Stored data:
※ ※ ※

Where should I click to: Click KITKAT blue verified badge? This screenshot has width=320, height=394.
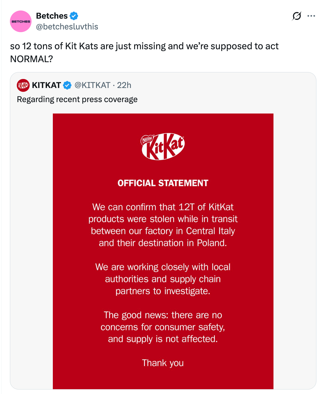[67, 85]
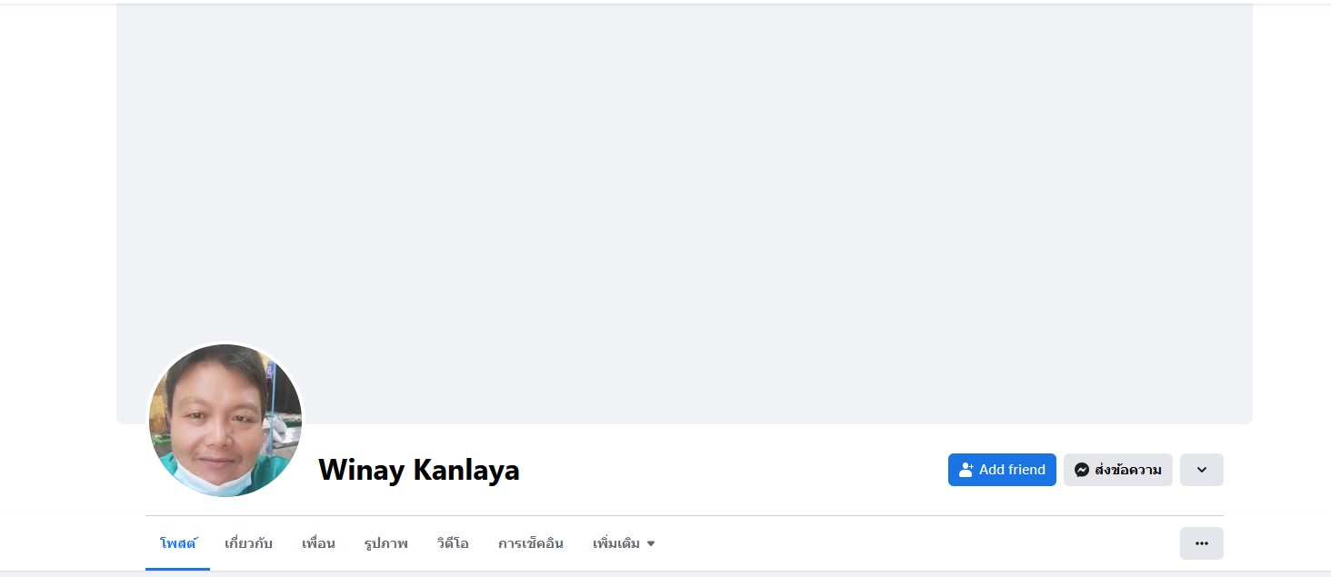This screenshot has height=577, width=1331.
Task: Open Winay Kanlaya's circular profile picture
Action: point(225,420)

※ ※ ※

» YOUR INSTRUCTIONS:
Please edit the records by replacing "blue" with "green" and leaving everything else unchanged. Omit the pictures from your answer.

» EXERCISE OUTPUT:
Where should I click to: Click KITKAT green verified badge? This screenshot has width=320, height=394.
[67, 85]
This screenshot has height=577, width=1331.
Task: Open Winay Kanlaya's circular profile picture
Action: point(225,420)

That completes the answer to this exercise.